It’s impossible to sleep here, in my corner room above the street. Metal shop doors pulled down, then up. Dogs barking incessantly, tractors driving by, roosters, monks playing music at 5 a.m. The chubby Russian guy from across the hall walks by my balcony window in his underwear. There’s two men playing badminton in the street by 6 a.m.

We were left to our own thoughts on the five-hour bus ride to Kathmandu, past the wide river with glacier-blue waters.
There’s a reason so much of the land in Nepal is designated as sanctuary. To be among these peaks, even at our meager elevations, is humbling. Clearly the inspiration for meditation among the mountains influenced the isolated sites of Buddhist temples built on dramatic cliffs next to nothing but atmosphere. We have only glanced the experience of those living here.
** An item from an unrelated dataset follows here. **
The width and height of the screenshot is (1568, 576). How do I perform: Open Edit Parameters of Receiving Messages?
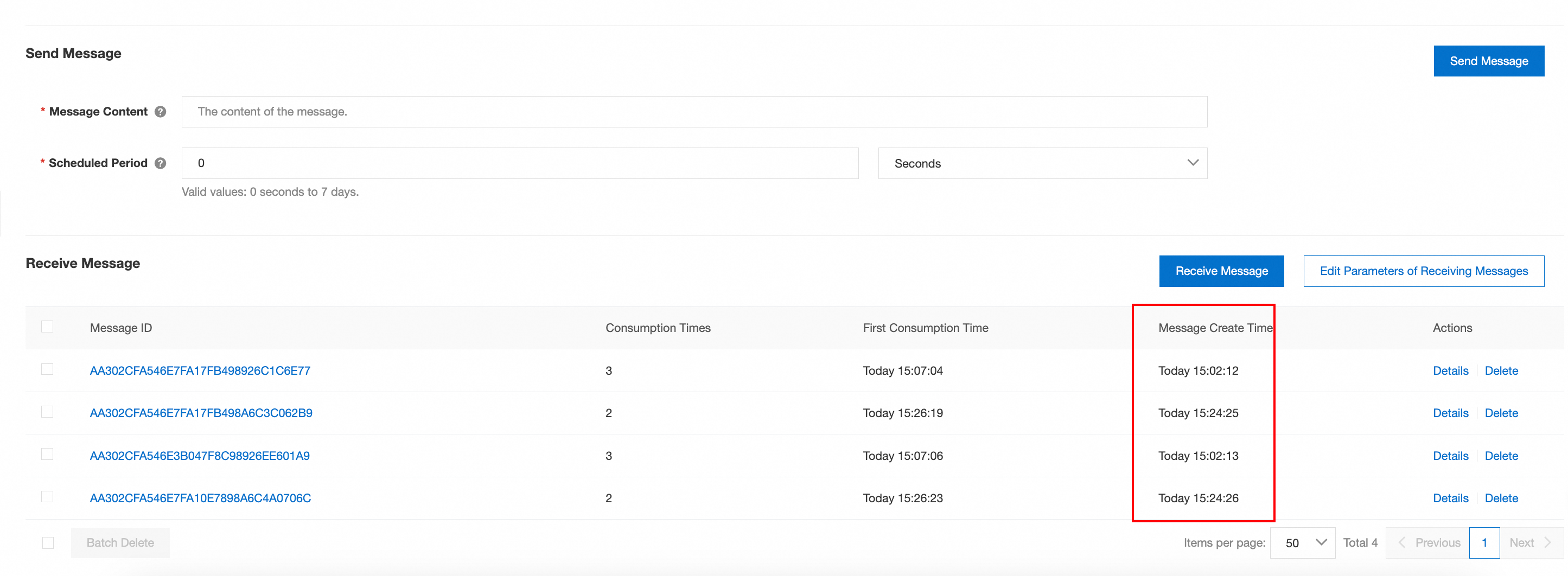coord(1423,271)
Over the course of our journey we gained 30,153 total feet elevation and dropped down 18,182 feet from the pass:  higher than Mt. Everest as the raven flies. But I’m happy to leave summiting the giants to mountaineers. For me it is grace enough to walk beside them.


  1. How grateful I am for your story, both the words and the pictures, they literally change the way I will approach my day in Southern California,how can they not? Knowing that those hills exist, and that those people exit, and having a sense for the scale of the beauty brings me closer to God.

  2. The photos you captured, and the truth and sentiment of your words have improved my day and once again given me bigger view of the beauty of God's handy work (people, places and things). Thank your for filling my morning with a both thrilling and calming appreciation for the world and for life.

  3. Dear Peggy,
    i really enjoyed your blog, your article is in such an amazing details and description of cultures, scenery, and advanture that anybody would feel they have travel the same path as you and I have traveled. It has been a great pleasure to be hiking with you and all other friends and I look forward to our next adventure together.

    Damon Abnos

  4. Peggy: A glorious account. I especially love the fluttering, criss-crossed flags photograph. I shared it with Allegheny College journalism in the public interest students on our Facebook page. Thank you for sharing your work and your story.

  5. Fabulous photos, fabulous narration. Thanks for sharing.